I have conducted a sham-controlled study to compare the effect of non invasive brain stimulation modality at different cortical areas. I have used two different montages to compare between them using 4 different outcome measures at 3 time points.
How are your groups structured? You mention sham-control and then two different montages. What does this look like for within and between groups allocations? We need a lot more description to provide a thorough answer. Your test design is also going to depend on sample size, whether or not there are any relationships between the variables, and how interested you are in the factor of time (e.g. do you want to measure the line/curve, or are you just interested in the change relative to baseline). My very vague suggestion would be to look into linear mixed models if you want to make the best use of your time variable. Otherwise, correct your outcome measures relative to baseline and then use Multivariate ANOVA. Try to follow up with a departmental statistician if you can.

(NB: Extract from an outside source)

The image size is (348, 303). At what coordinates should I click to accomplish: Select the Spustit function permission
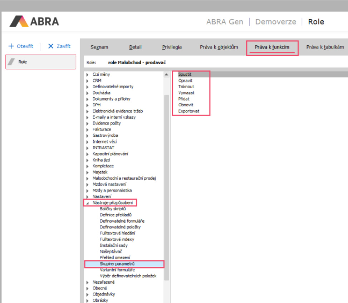coord(186,74)
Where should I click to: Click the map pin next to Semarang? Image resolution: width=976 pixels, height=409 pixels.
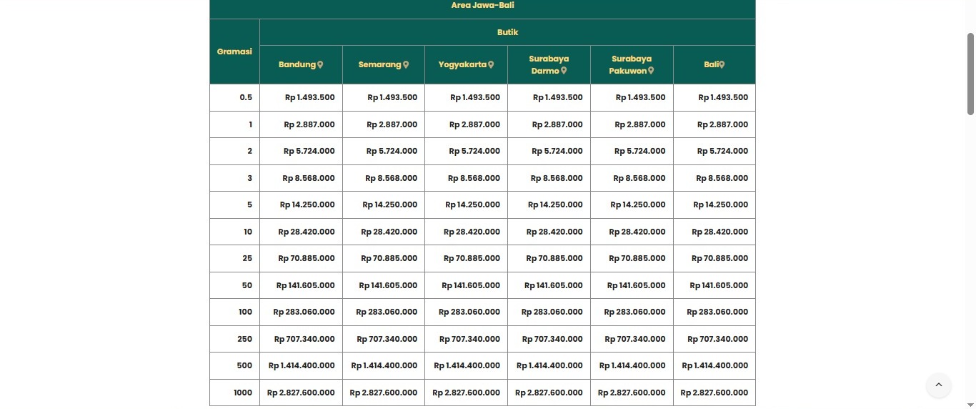click(406, 65)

35 participants (stroke patients with unilateral impaired upper limb) were randomly assigned to one of three groups: Group A (n= 11) received tDCS with a specific montage to target a specific cortical area, Group B (n= 13) received tDCS of different montage to target another cortical area, Group C (n= 11) received sham stimulation. All the participants received 10 sessions over 2 consecutive weeks (5 session/week). The objectives of the study are:
1) To investigate and compare the effects of two tDCS montages at different cortical sites by measuring the behavioral/clinical outcomes of the impaired upper limb (T1-T0)* .
2) To investigate the long-term effects of tDCS on upper limb motor performance (T2- T1)*.

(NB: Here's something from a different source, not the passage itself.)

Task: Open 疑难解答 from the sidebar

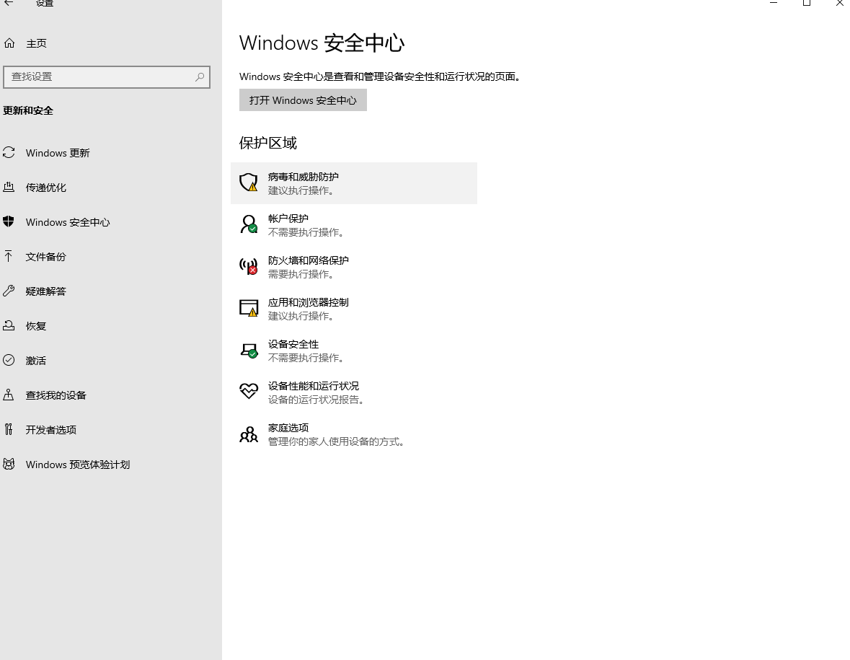Action: click(x=46, y=291)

N.B. 4 outcomes were used to measure the motor ability and dexterity. We are not interested in the relationship between the variables but we need to determine which outcome showed better treatment response and better long-term effect ).
* The time points are defined as follows: baseline measurements (T0), post-stimulation measurements immediately after the 10th session (T1), and long-term effects 4 weeks after the end of the stimulation period (T2).
Based on the design you've provided, it sounds like a suitable statistical test for this study would be a mixed-design ANOVA. This test would allow you to compare the effect of the two tDCS montages at different cortical sites (Group A and Group B) on behavioral and clinical outcomes of the impaired upper limb (measured at T2, T1, and T0) while controlling for the sham stimulation group (Group C). This test allows you to compare the effect of the two tDCS montages across different groups (between-subject factor) and also across different time points (within-subject factor).